EXERCISE AIM: Here is a block of entries. Write out its lines exactly, from the first through the one containing "You are a computer-use agent. The image size is (258, 229).".

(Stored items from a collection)
Content starts
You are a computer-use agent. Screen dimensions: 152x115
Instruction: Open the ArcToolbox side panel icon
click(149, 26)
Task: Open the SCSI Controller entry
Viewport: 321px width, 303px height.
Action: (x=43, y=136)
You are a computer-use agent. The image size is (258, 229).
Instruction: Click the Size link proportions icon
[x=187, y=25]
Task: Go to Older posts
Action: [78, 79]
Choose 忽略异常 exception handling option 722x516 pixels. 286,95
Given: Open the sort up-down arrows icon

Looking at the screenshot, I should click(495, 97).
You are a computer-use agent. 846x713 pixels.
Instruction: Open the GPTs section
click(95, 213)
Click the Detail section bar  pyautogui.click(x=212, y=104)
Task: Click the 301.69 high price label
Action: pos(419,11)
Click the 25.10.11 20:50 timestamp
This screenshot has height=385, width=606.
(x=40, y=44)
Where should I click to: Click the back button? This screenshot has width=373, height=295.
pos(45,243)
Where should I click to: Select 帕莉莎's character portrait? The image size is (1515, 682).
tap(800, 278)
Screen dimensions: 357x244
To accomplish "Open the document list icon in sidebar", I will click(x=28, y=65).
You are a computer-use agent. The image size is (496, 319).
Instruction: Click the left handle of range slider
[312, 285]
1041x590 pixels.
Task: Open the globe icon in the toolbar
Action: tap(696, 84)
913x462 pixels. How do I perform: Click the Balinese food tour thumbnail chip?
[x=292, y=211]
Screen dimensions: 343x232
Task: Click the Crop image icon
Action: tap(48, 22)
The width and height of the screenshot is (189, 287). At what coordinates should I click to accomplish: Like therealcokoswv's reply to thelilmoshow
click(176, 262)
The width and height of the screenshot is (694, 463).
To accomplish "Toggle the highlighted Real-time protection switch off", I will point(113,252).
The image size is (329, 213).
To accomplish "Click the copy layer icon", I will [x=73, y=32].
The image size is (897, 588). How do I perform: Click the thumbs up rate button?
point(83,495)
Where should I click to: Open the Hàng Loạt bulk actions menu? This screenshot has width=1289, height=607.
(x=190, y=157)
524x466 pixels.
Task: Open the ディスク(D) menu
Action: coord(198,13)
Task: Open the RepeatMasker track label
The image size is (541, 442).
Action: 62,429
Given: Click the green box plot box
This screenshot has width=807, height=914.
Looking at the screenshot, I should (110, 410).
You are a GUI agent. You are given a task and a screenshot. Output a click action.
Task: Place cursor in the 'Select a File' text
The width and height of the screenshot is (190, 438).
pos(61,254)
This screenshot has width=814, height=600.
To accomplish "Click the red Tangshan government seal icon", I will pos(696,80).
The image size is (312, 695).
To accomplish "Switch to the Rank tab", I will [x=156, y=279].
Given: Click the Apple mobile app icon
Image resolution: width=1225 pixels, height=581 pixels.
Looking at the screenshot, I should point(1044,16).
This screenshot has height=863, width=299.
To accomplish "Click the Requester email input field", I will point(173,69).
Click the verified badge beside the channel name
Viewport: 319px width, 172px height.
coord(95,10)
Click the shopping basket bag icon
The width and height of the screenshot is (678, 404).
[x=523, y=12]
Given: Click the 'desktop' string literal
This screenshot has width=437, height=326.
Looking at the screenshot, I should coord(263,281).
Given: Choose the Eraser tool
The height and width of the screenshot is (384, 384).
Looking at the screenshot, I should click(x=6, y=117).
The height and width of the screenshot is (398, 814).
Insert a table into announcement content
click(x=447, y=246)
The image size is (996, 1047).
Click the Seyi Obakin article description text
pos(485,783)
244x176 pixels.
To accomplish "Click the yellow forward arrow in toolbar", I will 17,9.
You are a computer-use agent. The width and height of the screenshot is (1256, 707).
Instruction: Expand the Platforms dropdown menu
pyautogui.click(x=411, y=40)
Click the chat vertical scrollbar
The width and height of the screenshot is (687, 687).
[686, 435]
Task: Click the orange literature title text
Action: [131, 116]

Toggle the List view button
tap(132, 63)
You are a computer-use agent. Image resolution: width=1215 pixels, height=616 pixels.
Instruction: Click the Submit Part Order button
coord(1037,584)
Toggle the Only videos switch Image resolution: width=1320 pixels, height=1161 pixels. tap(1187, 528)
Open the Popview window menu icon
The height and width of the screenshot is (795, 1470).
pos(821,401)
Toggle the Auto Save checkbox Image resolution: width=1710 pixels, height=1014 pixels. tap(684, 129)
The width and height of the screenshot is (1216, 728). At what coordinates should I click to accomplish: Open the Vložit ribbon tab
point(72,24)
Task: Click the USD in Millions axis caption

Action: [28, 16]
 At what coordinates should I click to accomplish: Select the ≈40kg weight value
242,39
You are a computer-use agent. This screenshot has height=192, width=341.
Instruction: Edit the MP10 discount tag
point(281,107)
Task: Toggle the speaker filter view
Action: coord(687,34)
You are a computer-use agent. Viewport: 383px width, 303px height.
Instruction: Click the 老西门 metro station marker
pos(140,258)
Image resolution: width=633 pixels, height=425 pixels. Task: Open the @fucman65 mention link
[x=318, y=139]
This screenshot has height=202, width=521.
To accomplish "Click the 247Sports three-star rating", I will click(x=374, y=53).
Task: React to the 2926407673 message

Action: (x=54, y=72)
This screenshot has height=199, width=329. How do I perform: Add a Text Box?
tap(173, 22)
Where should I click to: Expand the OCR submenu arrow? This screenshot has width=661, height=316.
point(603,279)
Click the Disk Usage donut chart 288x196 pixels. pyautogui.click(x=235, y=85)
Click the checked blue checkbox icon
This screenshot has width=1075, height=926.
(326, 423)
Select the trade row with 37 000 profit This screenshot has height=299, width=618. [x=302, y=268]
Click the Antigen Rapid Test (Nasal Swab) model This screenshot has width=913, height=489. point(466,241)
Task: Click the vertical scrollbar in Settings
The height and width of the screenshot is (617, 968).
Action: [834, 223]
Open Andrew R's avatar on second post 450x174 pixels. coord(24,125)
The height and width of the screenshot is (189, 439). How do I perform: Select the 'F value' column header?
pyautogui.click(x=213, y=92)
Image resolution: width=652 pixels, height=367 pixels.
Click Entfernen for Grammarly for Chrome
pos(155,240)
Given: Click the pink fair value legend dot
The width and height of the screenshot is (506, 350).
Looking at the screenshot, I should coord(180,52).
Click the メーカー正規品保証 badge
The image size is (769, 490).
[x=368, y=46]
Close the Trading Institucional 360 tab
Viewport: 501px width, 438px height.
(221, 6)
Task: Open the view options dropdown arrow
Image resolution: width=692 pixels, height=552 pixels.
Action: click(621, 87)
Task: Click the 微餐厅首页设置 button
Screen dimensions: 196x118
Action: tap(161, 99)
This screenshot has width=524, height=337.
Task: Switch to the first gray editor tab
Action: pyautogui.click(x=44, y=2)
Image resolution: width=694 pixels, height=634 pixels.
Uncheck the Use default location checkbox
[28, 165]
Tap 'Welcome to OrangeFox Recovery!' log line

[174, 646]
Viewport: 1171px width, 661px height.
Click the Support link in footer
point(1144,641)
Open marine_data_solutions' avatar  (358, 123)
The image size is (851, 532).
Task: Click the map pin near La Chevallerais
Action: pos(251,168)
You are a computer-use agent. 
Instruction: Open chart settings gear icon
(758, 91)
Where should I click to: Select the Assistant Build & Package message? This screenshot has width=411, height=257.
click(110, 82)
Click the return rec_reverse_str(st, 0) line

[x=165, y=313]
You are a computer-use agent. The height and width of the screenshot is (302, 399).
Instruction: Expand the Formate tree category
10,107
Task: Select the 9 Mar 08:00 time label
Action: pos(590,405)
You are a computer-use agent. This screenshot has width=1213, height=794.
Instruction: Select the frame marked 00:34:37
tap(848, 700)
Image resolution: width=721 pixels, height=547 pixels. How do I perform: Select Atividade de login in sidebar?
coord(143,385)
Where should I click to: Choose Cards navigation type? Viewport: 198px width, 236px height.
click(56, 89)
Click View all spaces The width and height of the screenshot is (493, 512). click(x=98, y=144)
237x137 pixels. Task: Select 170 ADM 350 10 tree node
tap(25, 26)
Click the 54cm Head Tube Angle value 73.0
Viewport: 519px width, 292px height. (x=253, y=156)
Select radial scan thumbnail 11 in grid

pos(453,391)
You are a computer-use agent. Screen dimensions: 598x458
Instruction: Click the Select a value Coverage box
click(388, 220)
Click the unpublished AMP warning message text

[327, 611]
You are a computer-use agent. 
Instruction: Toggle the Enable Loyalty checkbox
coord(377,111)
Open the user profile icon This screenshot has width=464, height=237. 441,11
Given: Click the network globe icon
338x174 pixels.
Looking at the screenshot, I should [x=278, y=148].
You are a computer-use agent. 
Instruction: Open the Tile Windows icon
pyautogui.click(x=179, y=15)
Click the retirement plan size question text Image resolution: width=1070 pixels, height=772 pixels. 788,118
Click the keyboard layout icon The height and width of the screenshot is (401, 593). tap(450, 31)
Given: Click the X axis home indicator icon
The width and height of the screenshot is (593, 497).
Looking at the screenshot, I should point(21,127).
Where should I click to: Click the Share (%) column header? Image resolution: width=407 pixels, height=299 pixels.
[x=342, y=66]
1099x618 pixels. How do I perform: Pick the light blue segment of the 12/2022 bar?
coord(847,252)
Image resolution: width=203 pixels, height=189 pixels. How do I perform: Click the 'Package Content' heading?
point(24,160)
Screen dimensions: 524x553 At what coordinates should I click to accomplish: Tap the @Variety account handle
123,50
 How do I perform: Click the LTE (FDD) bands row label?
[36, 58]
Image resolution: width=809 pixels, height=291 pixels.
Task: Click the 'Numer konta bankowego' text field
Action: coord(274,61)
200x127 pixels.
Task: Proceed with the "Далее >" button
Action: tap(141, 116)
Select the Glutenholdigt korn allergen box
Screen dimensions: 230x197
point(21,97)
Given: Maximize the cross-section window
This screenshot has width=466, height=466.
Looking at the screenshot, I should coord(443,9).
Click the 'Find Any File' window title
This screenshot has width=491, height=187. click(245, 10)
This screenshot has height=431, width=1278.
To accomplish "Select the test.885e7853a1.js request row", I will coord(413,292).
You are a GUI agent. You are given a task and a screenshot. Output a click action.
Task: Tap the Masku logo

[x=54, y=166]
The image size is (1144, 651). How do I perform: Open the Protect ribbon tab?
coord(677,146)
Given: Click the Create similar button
Content ends
YOUR SOLUTION:
You are a computer-use agent. Screen dimensions: 152x115
Instruction: Open the ArcToolbox side panel icon
click(149, 26)
Task: Open the SCSI Controller entry
Viewport: 321px width, 303px height.
Action: (x=43, y=136)
You are a computer-use agent. The image size is (258, 229).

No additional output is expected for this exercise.